Il sistema delle Zes esiste da decenni – la prima nacque in Irlanda nel 1959 – e non solo in Europa. Nella sua forma attuale, però, l’Unione europea ha previsto la possibilità di creare delle Zes dal 2013, e l’Italia si è adeguata con il decreto legge 91 del 2017, poi con un successivo regolamento nel 2018 e infine nel 2021 per tenere conto del Pnrr.

Nel primo dl, quello del 2017, è scritto che per Zes “si intende una zona geograficamente delimitata e chiaramente identificata” in cui “le aziende già operative e quelle che si insedieranno possono beneficiare di speciali condizioni, in relazione alla natura incrementale degli investimenti e delle attività di sviluppo di impresa”. Uno dei criteri è anche che nella zona in questione ci sia almeno un’area portuale.

Una Zes deve anche avere un Comitato di indirizzo, che può essere presieduto da un commissario straordinario. Sarà compito del governo Meloni, quindi, indicare la persona che amministrerà l’interò sistema Zes del Sud Italia nei prossimi anni.

Come funzionavano finora le Zes in Italia

In Italia esiste già una Zes, anzi, più di una: tra il 2018 e il 2020 ne sono nate ben otto, concentrate nel Sud Italia. Si tratta di Abruzzo, Calabria, Campania, Ionica interragionale (Puglia-Basilicata), Adriatica interregionale (Puglia-Molise), Sicilia orientale, Sicilia occidentale e Sardegna. Fino a oggi, queste zone hanno proceduto in maniera autonoma, ciascuna con una sua organizzazione.

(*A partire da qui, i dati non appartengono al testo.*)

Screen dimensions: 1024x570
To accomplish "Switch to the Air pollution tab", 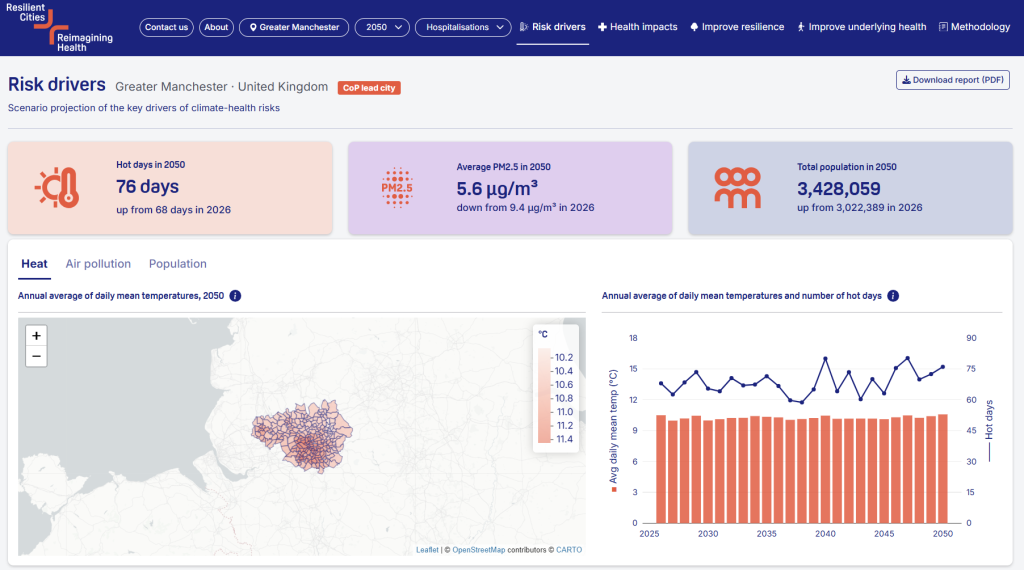I will coord(98,264).
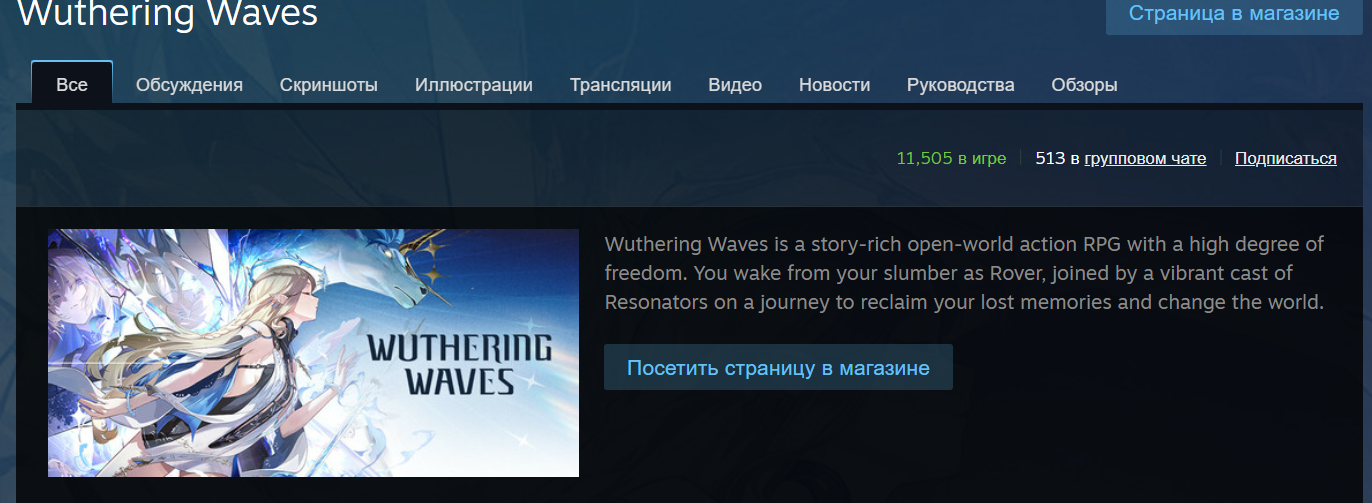
Task: Select the Обзоры tab
Action: (1085, 85)
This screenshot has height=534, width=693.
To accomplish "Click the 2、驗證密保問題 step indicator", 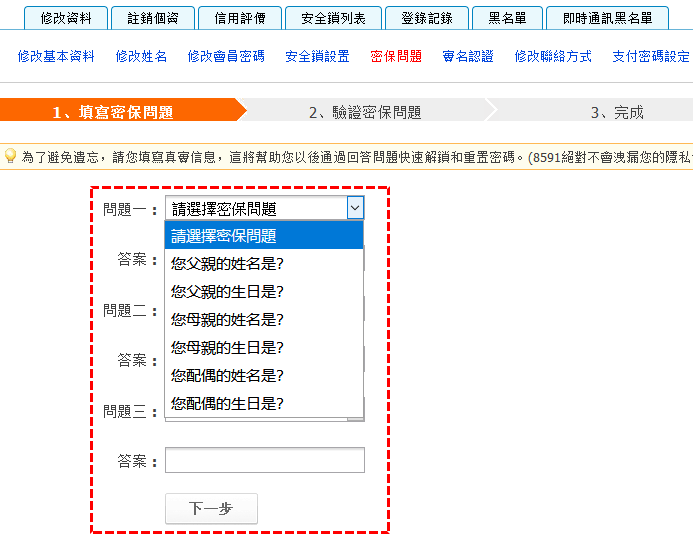I will (x=365, y=112).
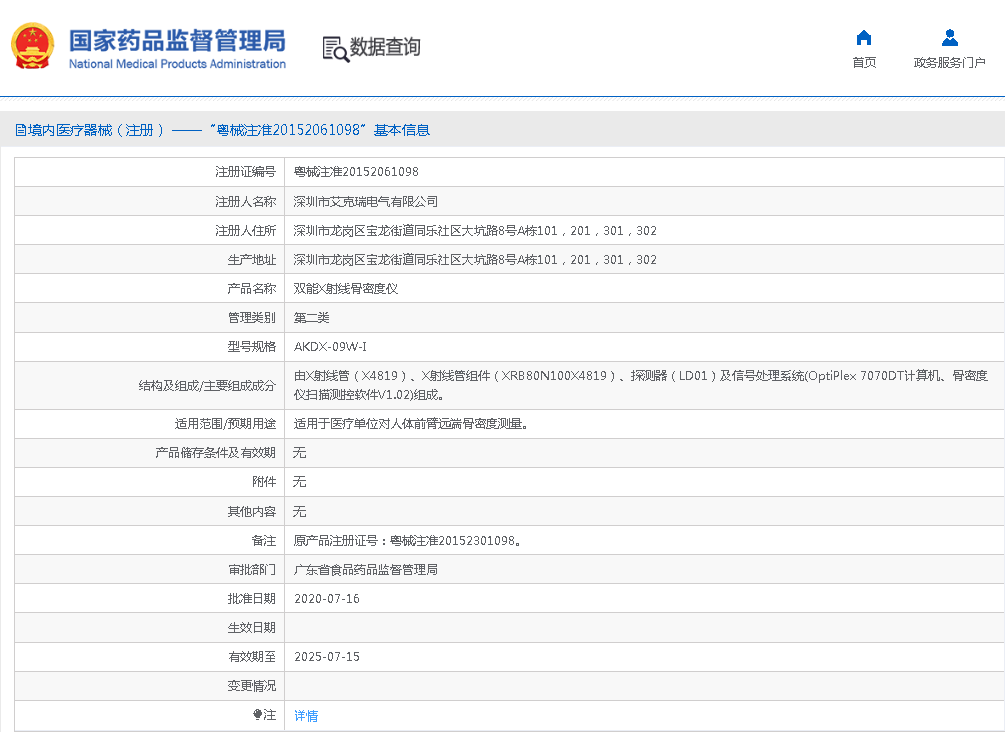The image size is (1005, 732).
Task: Click approval date 2020-07-16
Action: 327,599
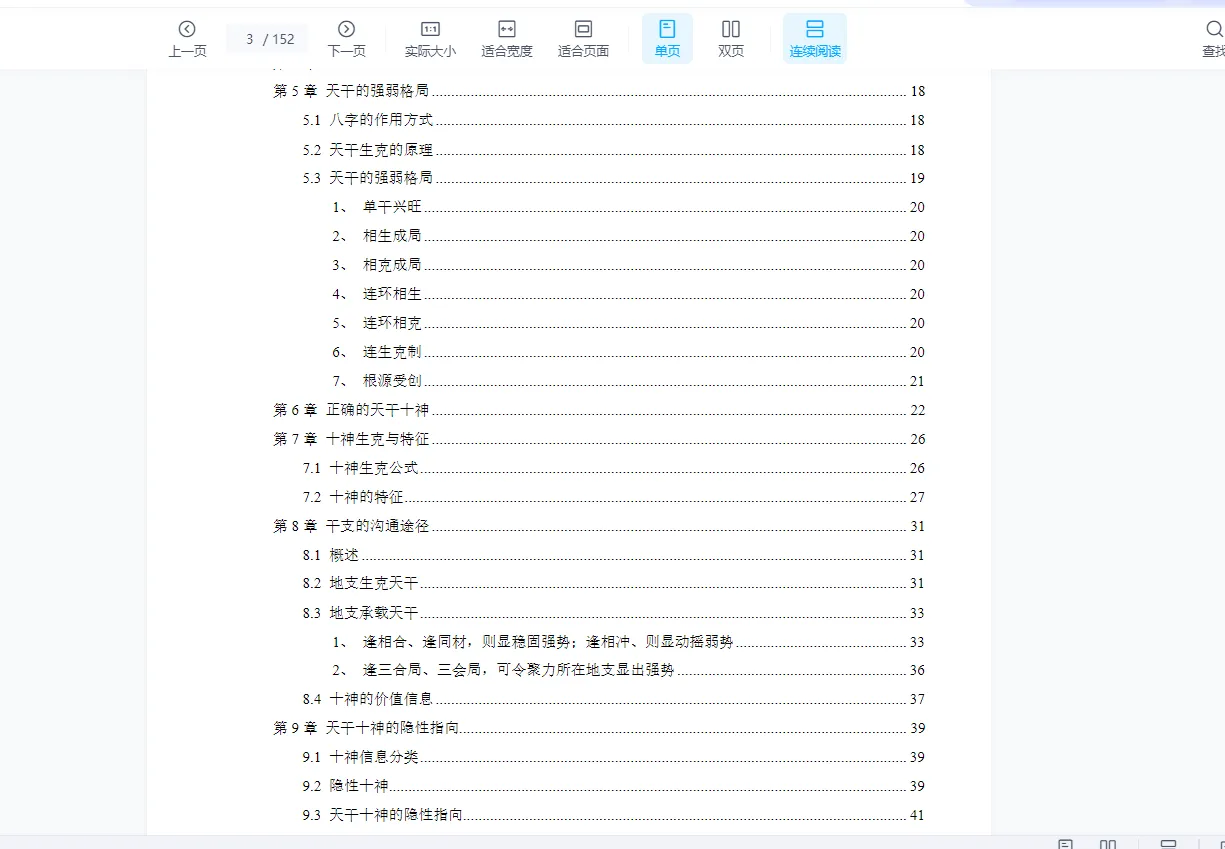Fit document to width (适合宽度)

click(506, 39)
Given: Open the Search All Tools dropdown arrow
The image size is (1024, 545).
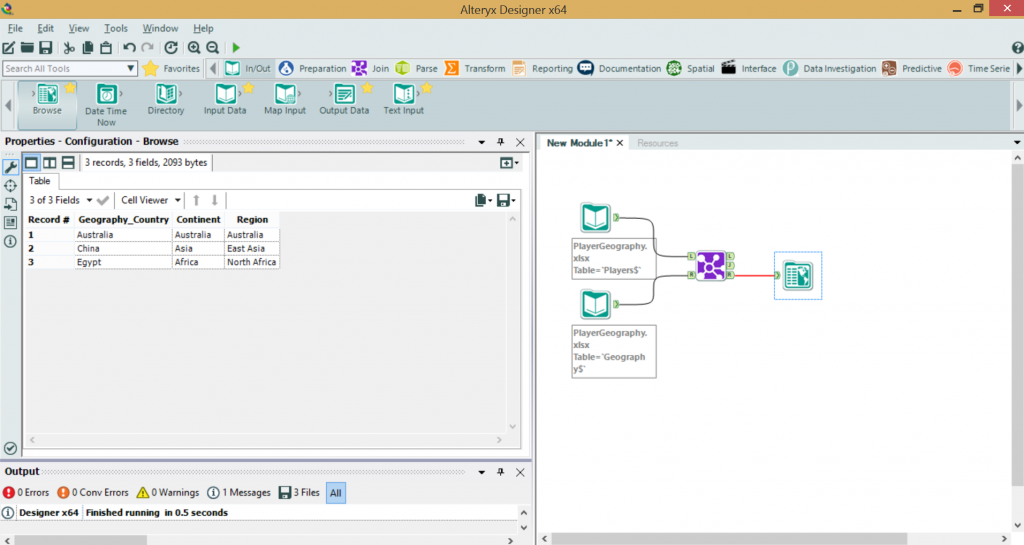Looking at the screenshot, I should (131, 69).
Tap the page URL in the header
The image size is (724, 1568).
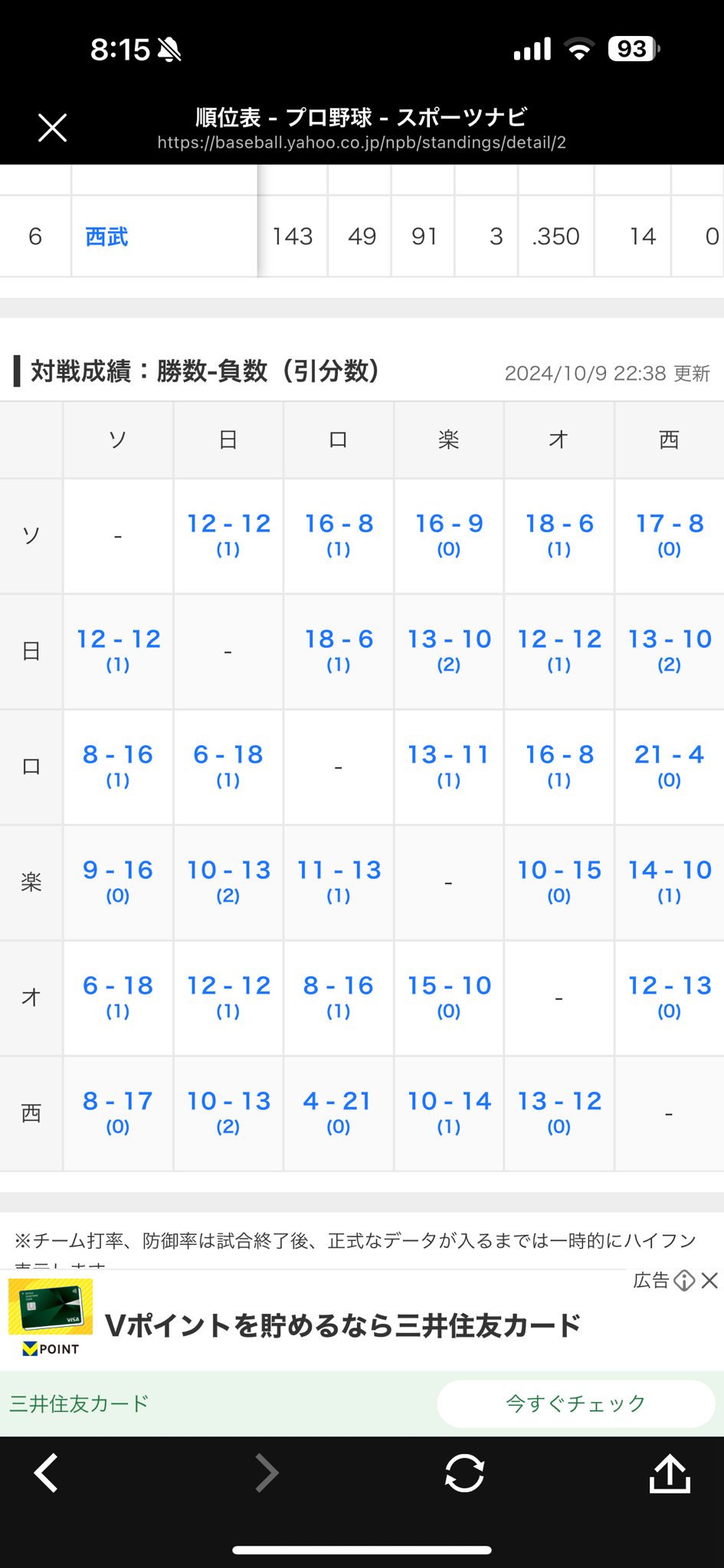[x=362, y=142]
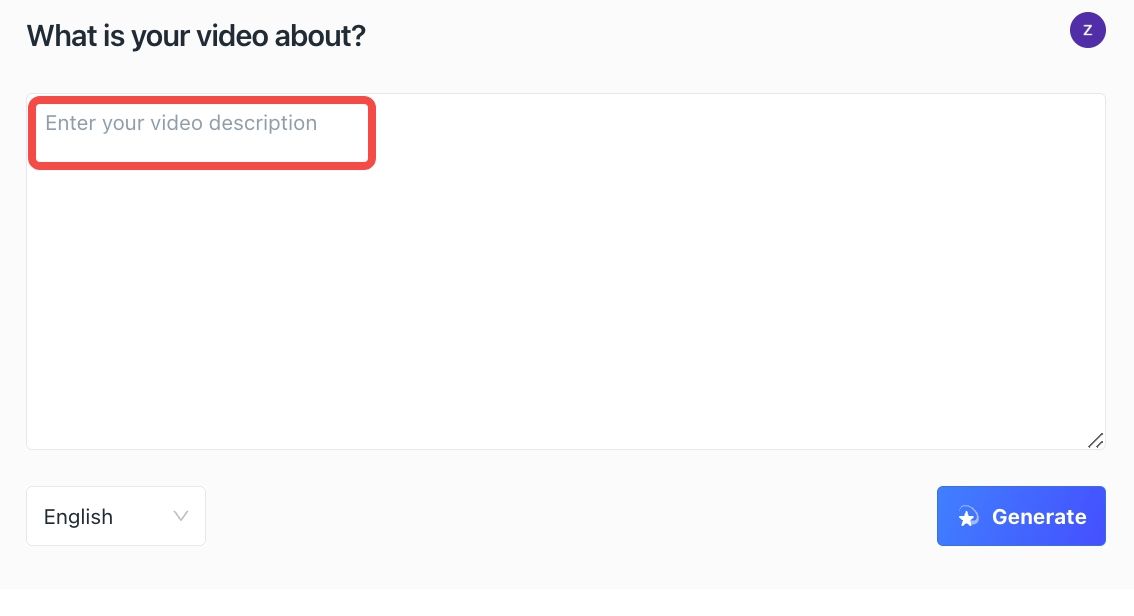Open the English language dropdown
1134x616 pixels.
tap(116, 516)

Ci sono già interventi come la riduzione dell’imposta sul reddito d’impresa (fino al 50%) e vari contratti di sviluppo (agevolazioni per gli investimenti) che valgono circa 250 milioni di euro in tutto. Ma nei primi anni di operatività, le otto Zes del Sud non hanno dato risultati entusiasmanti. Ci sono stati dei passi avanti, in termini di imprese e investimenti sul territorio, ma meno di quanto si fosse sperato.

Cosa cambia con una Zes unica per tutto il Sud

Ora che la Commissione europea ha dato l’ok, invece, nascerà un’unica Zes che comprenderà l’Abruzzo, la Campania, la Puglia, la Basilicata, il Molise, la Calabria, la Sicilia e la Sardegna. Rispetto alla situazione attuale gli strumenti avranno “un orizzonte temporale più esteso” (una Zes può durare da sette a quattordici anni) e l’unificazione dovrebbe anche rendere più semplici gli aspetti burocratici.

In questo modo, ha annunciato il ministero per gli Affari europei, “le misure di semplificazione e accelerazione delle procedure approvative e autorizzative e di sostegno alle imprese” saranno estese a tutto il Mezzogiorno. Tra queste anche “l’autorizzazione unica per l’avvio delle attività produttive e la riduzione di un terzo dei termini di conclusione dei procedimenti”.

Tra le possibilità future, poi, c’è anche quella che il piano Decontribuzione Sud (l’agevolazione  fiscale europea nei confronti delle imprese del Sud Italia, che toglie il 30% dei contributi ai datori di lavoro privati) venga non solo esteso fino a fine 2023, come è già, ma diventi strutturale. Questo, però, è un altro tavolo di trattativa.